Typically it relates to STAR (situation task action results), CARL (context action results learning) or another derivation of this storytelling framework.

However, this advice typically stands on its own and can set you adrift if you don’t have the right anchor:

Preparation.

Before we get into prep, it’s helpful to start from first principles. Bear with me, as I go into:

  1. The what and why of interviews

  2. The goals of interviewers

  3. The real reason you interview

  4. How you can prepare with these in mind

Next week is about the interview itself, and the following final part will be on what happens after the 1st interview.


  1. The what and why of interviews

The goal of any interview process is to

  • understand how a candidate will perform in a role,

  • what they will be like to work with

  • how likely they are to stick around long enough for the employer to see a suitable return on investment

  • assess these points against other candidates being interviewed

Every employer has different priorities in assessing the points, different ways of conducting interviews and different strategies for how the process is run.

The problem is that, from the outside in, it’s hard to tell what to expect, when initial communications are broadly similar.
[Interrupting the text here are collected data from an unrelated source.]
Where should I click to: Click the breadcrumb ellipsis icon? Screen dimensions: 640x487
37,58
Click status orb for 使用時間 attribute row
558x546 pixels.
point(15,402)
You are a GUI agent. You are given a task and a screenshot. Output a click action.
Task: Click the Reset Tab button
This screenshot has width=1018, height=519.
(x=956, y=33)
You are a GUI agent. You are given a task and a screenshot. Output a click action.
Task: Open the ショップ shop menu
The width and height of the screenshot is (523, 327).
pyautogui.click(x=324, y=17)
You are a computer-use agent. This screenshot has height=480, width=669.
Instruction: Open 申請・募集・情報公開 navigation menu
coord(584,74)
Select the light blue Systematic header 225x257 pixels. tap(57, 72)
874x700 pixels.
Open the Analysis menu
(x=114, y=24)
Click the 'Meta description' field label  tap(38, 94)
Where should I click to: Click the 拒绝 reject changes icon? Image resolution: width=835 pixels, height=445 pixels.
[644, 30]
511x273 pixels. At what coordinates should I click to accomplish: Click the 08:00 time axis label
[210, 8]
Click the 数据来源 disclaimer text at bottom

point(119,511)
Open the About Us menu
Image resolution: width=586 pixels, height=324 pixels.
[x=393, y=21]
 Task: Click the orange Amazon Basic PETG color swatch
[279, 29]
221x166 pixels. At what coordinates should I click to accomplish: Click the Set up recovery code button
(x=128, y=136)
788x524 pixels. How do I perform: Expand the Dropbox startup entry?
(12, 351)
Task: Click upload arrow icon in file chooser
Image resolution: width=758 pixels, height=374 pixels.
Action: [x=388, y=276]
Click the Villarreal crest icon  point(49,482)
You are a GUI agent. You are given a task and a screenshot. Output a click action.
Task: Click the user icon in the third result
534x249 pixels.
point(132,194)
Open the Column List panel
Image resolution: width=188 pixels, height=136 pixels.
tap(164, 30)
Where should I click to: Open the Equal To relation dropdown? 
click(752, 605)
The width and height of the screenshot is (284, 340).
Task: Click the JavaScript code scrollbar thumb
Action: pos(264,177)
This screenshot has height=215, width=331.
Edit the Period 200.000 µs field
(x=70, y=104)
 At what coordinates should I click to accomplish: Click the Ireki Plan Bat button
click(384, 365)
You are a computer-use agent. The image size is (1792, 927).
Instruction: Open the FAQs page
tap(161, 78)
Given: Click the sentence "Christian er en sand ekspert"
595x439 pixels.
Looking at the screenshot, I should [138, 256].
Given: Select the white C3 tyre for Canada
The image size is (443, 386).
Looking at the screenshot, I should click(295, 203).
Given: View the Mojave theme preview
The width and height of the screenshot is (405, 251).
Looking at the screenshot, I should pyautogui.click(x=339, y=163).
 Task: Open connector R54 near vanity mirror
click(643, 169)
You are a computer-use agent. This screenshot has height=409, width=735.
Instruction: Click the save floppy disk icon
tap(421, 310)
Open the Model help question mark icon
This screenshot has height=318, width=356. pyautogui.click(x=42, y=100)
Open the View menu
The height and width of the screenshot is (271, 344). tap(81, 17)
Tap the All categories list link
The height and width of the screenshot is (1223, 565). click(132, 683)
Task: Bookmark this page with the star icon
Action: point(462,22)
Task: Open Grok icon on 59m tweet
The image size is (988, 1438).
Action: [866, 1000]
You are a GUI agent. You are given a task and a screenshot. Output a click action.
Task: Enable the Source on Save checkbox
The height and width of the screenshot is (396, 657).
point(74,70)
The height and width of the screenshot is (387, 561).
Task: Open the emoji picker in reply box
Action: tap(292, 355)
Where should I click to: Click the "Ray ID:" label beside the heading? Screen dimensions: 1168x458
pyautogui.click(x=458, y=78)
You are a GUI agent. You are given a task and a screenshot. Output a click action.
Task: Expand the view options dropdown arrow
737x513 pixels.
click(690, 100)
Transparency helps and is a great way to build trust, yet few employers do this.

If you were to know in advance that you are one of 25 people being screened by a panel on Teams, how would that affect your preparation compared to being one of 3?

Like a lot of things in recruitment, gaining insight into the what and why of any interview process should inform your strategy.


Typically employers won’t include agency interviews as part of their interview process, though I’m sure you might.

Indeed an employer might feel they only do a 2-stage process that is quite efficient, yet how would you feel if you encountered:

  • Application to agency advert

  • Registration with agency

  • Agency screening

  • Qualification call with TA Advisor at employer

  • Numerical and verbal reasoning test

  • 1st interview with hiring manager

  • 2nd interview stage comprising 4 separate calls with stakeholders around the world

  • Psychometrics

  • Quick chat with the CEO

  • Debrief with the hiring manager?

That’s off the top of my head. The worst I’ve heard was a 17-stage interview process!

One of my former clients (who shut up shop in the UK a few years back) regularly used to run 7 or 8 interview stages, yet they are a great company to work for.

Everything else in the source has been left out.